EXTRAIT FOURNI ::
# # # #
À huit mois de la fin de son mandat, le Conseil présidentiel de transition navigue à vue. Dans une lettre-choc, le membre observateur Frinel Joseph dénonce l’inefficacité de l’institution et propose quatre solutions pour sauver ce qui peut encore l’être de cette transition cruciale pour l’avenir d’Haïti.

Les mots sont durs, mais ils reflètent une réalité que beaucoup d’Haïtiens ressentent déjà : le Conseil présidentiel de transition (CPT) est en panne. Frinel Joseph, membre observateur de cette institution censée guider le pays vers des élections démocratiques, a décidé de briser le silence ce lundi 16 juin 2025. Dans une lettre ouverte aux accents graves, il dresse un bilan sans complaisance de plus d’un an de transition et lance un cri d’alarme.
# # # #
JEU DE DONNÉES ::
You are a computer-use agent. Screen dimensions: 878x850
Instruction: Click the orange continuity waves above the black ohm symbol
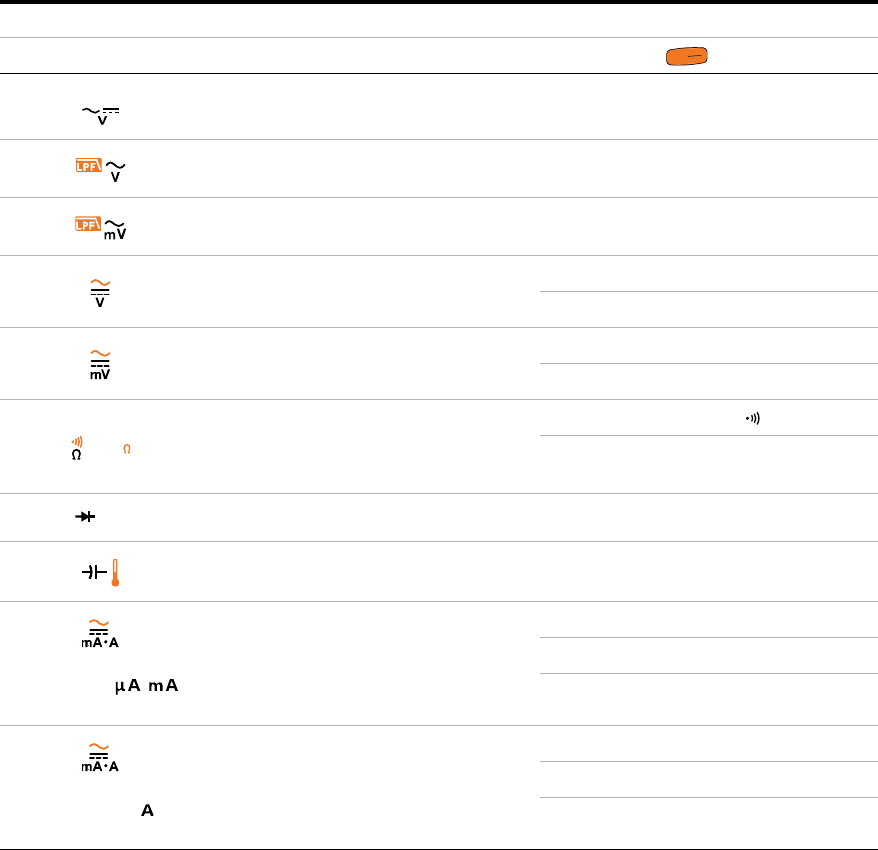pyautogui.click(x=77, y=442)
# # # #
SÉRIE DE CONSIGNES ::
a: Répondez brièvement à ces questions sur l'article consacré au Conseil présidentiel de transition :
(i) Combien de mois reste-t-il avant la fin du mandat du Conseil ?
(ii) Quel sigle désigne le Conseil présidentiel de transition ?
(iii) Quel jour Frinel Joseph a-t-il décidé de briser le silence ?
b: Prolongez l'article sur le Conseil présidentiel de transition à partir de sa dernière phrase.

RÉPONSES RÉDIGÉES ::
a:
(i) Huit mois.
(ii) CPT.
(iii) Le lundi 16 juin 2025.

b:
Une mission historique qui tourne au fiasco

Installé au Palais national le 25 avril 2024 pour combler le vide laissé par le départ d’Ariel Henry, le CPT avait une mission claire : « ramener la sécurité, piloter un référendum et organiser des élections légitimes d’ici février 2026 ». Plus d’un an après, force est de constater que ces objectifs semblent plus lointains que jamais.

« Le CPT est bloqué », déclare sans détour Frinel Joseph dans sa correspondance. Une phrase lapidaire qui résume la frustration de millions d’Haïtiens qui attendaient un changement après des années de crise. Pour ceux de la diaspora qui suivent de loin les événements, cette déclaration confirme leurs pires craintes : la transition patine dangereusement.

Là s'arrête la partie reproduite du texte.